[WHAT IS REQUIRED]
Of the material below, the lines to be retyped are those from the line containing "Select slide 3" through the line containing "Click Cancelar in", inclusive; reproduce them exactly.
====== EXERCISE MATERIALS ======
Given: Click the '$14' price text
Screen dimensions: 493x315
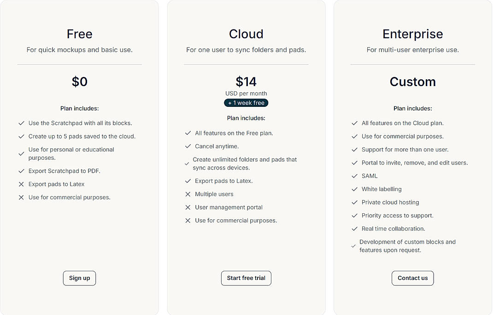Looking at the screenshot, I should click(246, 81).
======
====== EXERCISE MATERIALS ======
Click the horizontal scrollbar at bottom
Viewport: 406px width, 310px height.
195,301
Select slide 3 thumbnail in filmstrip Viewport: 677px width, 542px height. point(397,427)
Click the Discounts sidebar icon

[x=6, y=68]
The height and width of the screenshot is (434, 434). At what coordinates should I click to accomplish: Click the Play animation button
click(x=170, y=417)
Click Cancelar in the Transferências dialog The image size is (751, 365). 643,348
======
[ANSWER AREA]
Select slide 3 thumbnail in filmstrip Viewport: 677px width, 542px height. point(397,427)
Click the Discounts sidebar icon

[x=6, y=68]
The height and width of the screenshot is (434, 434). At what coordinates should I click to accomplish: Click the Play animation button
click(x=170, y=417)
Click Cancelar in the Transferências dialog The image size is (751, 365). 643,348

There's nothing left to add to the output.